#### Arbeitsauftrag a
Bearbeite in den Einträgen den Abschnitt vom Anfang bis einschließlich der Zeile mit „point(217,114)“. Gib diese Zeilen erneut aus, ersetze dabei „trash icon“ durch „bin icon“ und lass alles andere unverändert.

Die endliche Kraft der Leere

Andreas Homoki inszeniert Giuseppe Verdis „La Traviata“ in Bonn. Die erste Oper in deren Mittelpunkt eine Kurtisane stand. Homoki zeigt die Personen mit pädagogischer Genauigkeit

Der Regisseur reaktivierte, der Zeitnot gehorchend, eine Ende des letzten Jahrhunderts in Leipzig entwickelte Produktion

AUS BONNFRIEDER REININGHAUS

La Traviata – das ist nicht nur für die Freunde der italienischen Oper ein Kernkraftwerk der Gefühle. Der Freundeskreis ist groß und größer geworden. Kaum hatte das lebenswirkliche Vorbild der großen Opernkurtisane 1847 die Augen allzu früh für immer geschlossen, da setzte der in ihr Leben heftig involvierte Alexandre Dumas fils mit „La dame aux camélias“ ein Denkmal. Francesco Maria Piave schälte rasch ein Libretto aus dem Drama – Violetta Valéry lag noch keine fünf Jahre auf dem Friedhof am Montmartre.

Knapp geschnitten erscheint dieser Text. Das dichte Netz der sozialen Beziehungen und Verwicklungen, das die Geschichte von Aufstieg und Absturz, Liebe und Leiden literarisch verstrickte, wurden geopfert: Vier Episoden beleuchten das Schicksal der Valéry auf dem Höhepunkt ihrer gesellschaftlichen Karriere bis ins Sterbezimmer. Die anrüchige Dame – und das war in der Operngeschichte bis dahin noch nicht vorgekommen – rückte ganz in den Mittelpunkt.

Giuseppe Verdi verschaffte der Erinnerung jene emphatische Musik, die alle Stadien der Liebe begleitet. Dieser intensive Bogen des Wohlklangs, dem freilich auch einige Brechungen eingeschrieben wurde, vermag fortdauernd zu Herzen gehen. Zumal, wenn diese Überhöhung so delikat ausgestattet und dann wieder zupackend animiert wird, wie vom Beethoven Orchester Bonn unter der Leitung von Erich Wächter.

Andreas Homoki, Intendant der Komischen Oper Berlin, sprang für den erkrankten Hans Neuenfels ein. Der Regisseur und sein Ausstatter Frank Philipp Schlößmann haben die Bühne leer gefegt: einsam und allein steht die Solistin der Damenwelt schulterfrei im weißen Abendkleid auf dem fein strukturierten, blank schimmernden dunklen Boden. Der reicht ohne störendes Mobiliar bis an den monochromen Rundhorizont. Blumen und etliche Stühle bleiben die einzigen Requisiten. Diese Traviata ist zeitlos angelegt und kommt ohne feste Ortsbindung aus. Das Stilgemisch der Kostüme, querbeet durchs 20. Jahrhundert geschneidert, haben mit dem Paris der 1840er Jahre nichts mehr zu schaffen. Sie zielen auf nichts weniger als auf das Allgemeinste, was aus der Tiefe der musikalischen Tragödie gehoben werden kann: Liebesglück und Todesleid.

#### Arbeitsauftrag b
Gib aus dem Lesetext über die Bonner „La Traviata“ den Abschnitt von „AUS BONNFRIEDER REININGHAUS“ bis einschließlich „Friedhof am Montmartre.“ wortgetreu wieder.

#### Eingabezeilen
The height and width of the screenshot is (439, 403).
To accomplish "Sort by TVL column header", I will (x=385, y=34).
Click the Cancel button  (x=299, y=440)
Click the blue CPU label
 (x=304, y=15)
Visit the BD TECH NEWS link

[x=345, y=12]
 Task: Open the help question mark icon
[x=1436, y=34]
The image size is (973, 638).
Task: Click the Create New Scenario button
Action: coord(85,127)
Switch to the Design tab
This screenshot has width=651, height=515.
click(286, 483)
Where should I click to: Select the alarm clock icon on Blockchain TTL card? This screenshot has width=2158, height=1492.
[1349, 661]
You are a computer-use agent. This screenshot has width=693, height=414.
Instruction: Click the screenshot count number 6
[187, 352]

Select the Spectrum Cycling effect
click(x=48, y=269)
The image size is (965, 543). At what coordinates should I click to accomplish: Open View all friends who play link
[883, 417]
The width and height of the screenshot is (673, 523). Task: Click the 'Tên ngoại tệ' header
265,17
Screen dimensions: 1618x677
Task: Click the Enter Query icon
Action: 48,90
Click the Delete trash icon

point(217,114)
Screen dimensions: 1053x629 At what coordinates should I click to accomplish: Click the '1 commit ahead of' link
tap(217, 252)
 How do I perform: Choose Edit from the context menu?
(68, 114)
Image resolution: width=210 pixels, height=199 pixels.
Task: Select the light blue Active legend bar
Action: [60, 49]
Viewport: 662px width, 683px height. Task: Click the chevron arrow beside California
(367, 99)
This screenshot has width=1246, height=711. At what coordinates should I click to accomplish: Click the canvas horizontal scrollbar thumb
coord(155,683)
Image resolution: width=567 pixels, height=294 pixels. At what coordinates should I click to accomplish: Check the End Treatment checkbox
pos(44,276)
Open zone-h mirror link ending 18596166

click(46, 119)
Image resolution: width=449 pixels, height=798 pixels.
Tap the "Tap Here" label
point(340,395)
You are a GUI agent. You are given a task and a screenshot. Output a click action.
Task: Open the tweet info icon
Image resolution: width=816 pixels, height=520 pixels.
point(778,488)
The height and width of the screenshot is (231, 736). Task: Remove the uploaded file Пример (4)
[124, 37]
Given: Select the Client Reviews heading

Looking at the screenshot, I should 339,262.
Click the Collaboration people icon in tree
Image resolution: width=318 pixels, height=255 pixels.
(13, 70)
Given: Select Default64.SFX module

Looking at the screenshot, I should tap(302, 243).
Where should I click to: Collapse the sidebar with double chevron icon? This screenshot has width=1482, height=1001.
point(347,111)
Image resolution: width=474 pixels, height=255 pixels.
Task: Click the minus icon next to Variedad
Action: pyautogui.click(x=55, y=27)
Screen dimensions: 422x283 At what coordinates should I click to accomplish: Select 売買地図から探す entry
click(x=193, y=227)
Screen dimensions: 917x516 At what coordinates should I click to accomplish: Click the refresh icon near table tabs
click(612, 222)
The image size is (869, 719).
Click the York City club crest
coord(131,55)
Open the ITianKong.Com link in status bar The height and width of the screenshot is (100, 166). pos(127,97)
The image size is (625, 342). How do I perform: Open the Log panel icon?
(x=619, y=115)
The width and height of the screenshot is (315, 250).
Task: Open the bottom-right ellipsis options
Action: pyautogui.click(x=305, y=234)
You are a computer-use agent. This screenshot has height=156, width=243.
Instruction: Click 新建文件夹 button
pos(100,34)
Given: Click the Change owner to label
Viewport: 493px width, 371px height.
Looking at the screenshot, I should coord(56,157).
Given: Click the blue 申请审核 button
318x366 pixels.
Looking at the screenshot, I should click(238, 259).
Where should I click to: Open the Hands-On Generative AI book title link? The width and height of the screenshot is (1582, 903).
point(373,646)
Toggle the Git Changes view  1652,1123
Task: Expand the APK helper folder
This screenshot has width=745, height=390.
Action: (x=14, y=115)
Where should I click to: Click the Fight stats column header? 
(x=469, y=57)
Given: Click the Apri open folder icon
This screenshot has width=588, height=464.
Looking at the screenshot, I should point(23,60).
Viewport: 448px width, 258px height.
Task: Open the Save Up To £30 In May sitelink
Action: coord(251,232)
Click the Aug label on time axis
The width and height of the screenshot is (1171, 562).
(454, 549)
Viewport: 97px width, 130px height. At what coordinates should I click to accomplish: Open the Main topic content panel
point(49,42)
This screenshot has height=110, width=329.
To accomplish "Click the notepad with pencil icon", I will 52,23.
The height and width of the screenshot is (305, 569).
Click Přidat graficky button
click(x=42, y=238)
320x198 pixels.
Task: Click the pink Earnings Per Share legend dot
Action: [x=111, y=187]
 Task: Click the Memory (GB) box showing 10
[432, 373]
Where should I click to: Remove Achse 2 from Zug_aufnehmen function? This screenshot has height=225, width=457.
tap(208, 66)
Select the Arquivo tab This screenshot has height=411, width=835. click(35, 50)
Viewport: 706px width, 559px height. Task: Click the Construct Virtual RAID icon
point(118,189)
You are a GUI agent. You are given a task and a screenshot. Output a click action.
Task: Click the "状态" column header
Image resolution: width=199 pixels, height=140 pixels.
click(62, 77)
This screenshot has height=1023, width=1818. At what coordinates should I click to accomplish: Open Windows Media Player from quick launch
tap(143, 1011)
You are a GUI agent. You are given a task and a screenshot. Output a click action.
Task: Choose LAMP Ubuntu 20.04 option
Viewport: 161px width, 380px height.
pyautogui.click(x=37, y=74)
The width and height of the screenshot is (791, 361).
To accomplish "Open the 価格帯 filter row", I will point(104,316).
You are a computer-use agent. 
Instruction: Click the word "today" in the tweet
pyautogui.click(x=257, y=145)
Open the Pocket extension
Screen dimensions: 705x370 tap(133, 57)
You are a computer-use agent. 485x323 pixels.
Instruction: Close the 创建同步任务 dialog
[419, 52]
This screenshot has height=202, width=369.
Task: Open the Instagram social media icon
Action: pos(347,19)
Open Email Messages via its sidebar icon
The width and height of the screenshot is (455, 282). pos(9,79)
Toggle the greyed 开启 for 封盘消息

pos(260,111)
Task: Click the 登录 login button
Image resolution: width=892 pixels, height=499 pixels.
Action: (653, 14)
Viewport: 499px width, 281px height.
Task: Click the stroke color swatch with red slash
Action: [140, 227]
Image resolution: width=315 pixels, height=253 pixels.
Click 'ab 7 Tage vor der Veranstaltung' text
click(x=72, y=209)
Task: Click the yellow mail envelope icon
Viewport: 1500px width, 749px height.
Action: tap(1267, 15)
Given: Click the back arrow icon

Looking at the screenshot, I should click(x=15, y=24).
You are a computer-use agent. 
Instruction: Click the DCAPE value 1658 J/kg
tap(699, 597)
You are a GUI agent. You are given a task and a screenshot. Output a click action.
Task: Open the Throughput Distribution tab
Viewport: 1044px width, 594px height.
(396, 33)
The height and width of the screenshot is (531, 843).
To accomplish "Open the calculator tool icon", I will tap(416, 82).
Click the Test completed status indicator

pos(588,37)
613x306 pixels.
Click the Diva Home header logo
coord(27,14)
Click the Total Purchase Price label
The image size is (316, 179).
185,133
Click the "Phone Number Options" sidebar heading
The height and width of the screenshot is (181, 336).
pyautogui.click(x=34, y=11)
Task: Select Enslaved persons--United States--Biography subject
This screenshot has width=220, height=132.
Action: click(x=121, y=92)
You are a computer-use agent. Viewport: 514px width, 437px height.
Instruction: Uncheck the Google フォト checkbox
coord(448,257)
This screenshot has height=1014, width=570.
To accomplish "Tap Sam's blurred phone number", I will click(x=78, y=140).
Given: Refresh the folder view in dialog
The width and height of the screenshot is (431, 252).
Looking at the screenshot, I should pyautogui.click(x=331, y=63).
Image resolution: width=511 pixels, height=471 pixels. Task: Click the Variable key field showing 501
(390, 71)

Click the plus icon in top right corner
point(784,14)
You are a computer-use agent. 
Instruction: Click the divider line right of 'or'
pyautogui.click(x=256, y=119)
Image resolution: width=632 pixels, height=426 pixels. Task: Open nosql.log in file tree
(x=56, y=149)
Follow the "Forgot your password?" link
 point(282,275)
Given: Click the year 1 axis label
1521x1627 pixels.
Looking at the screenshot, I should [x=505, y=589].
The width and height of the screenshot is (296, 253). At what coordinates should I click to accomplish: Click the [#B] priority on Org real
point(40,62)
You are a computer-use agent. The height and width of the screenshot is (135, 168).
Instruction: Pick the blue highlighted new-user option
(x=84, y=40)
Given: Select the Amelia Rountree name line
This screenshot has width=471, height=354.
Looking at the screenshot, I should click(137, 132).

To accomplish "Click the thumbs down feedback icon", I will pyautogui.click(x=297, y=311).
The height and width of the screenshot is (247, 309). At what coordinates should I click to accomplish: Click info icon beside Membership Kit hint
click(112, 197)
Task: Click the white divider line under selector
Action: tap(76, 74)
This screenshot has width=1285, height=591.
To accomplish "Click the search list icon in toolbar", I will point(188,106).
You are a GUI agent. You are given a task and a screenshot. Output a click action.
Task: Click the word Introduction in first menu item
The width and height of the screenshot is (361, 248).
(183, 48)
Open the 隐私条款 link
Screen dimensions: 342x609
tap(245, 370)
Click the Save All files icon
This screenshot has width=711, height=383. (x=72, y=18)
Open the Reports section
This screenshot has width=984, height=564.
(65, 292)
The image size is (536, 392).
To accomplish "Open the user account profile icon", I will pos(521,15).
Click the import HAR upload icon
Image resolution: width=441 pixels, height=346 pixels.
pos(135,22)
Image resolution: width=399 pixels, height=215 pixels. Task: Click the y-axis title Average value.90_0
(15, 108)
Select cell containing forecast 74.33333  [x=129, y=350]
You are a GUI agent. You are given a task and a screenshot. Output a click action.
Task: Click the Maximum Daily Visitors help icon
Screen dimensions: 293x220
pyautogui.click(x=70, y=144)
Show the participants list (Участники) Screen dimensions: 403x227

#### Antwort a
The height and width of the screenshot is (439, 403).
To accomplish "Sort by TVL column header", I will (x=385, y=34).
Click the Cancel button  (x=299, y=440)
Click the blue CPU label
 (x=304, y=15)
Visit the BD TECH NEWS link

[x=345, y=12]
 Task: Open the help question mark icon
[x=1436, y=34]
The image size is (973, 638).
Task: Click the Create New Scenario button
Action: coord(85,127)
Switch to the Design tab
This screenshot has width=651, height=515.
click(286, 483)
Where should I click to: Select the alarm clock icon on Blockchain TTL card? This screenshot has width=2158, height=1492.
[1349, 661]
You are a computer-use agent. This screenshot has width=693, height=414.
Instruction: Click the screenshot count number 6
[187, 352]

Select the Spectrum Cycling effect
click(x=48, y=269)
The image size is (965, 543). At what coordinates should I click to accomplish: Open View all friends who play link
[883, 417]
The width and height of the screenshot is (673, 523). Task: Click the 'Tên ngoại tệ' header
265,17
Screen dimensions: 1618x677
Task: Click the Enter Query icon
Action: 48,90
Click the Delete bin icon

point(217,114)

#### Antwort b
AUS BONNFRIEDER REININGHAUS

La Traviata – das ist nicht nur für die Freunde der italienischen Oper ein Kernkraftwerk der Gefühle. Der Freundeskreis ist groß und größer geworden. Kaum hatte das lebenswirkliche Vorbild der großen Opernkurtisane 1847 die Augen allzu früh für immer geschlossen, da setzte der in ihr Leben heftig involvierte Alexandre Dumas fils mit „La dame aux camélias“ ein Denkmal. Francesco Maria Piave schälte rasch ein Libretto aus dem Drama – Violetta Valéry lag noch keine fünf Jahre auf dem Friedhof am Montmartre.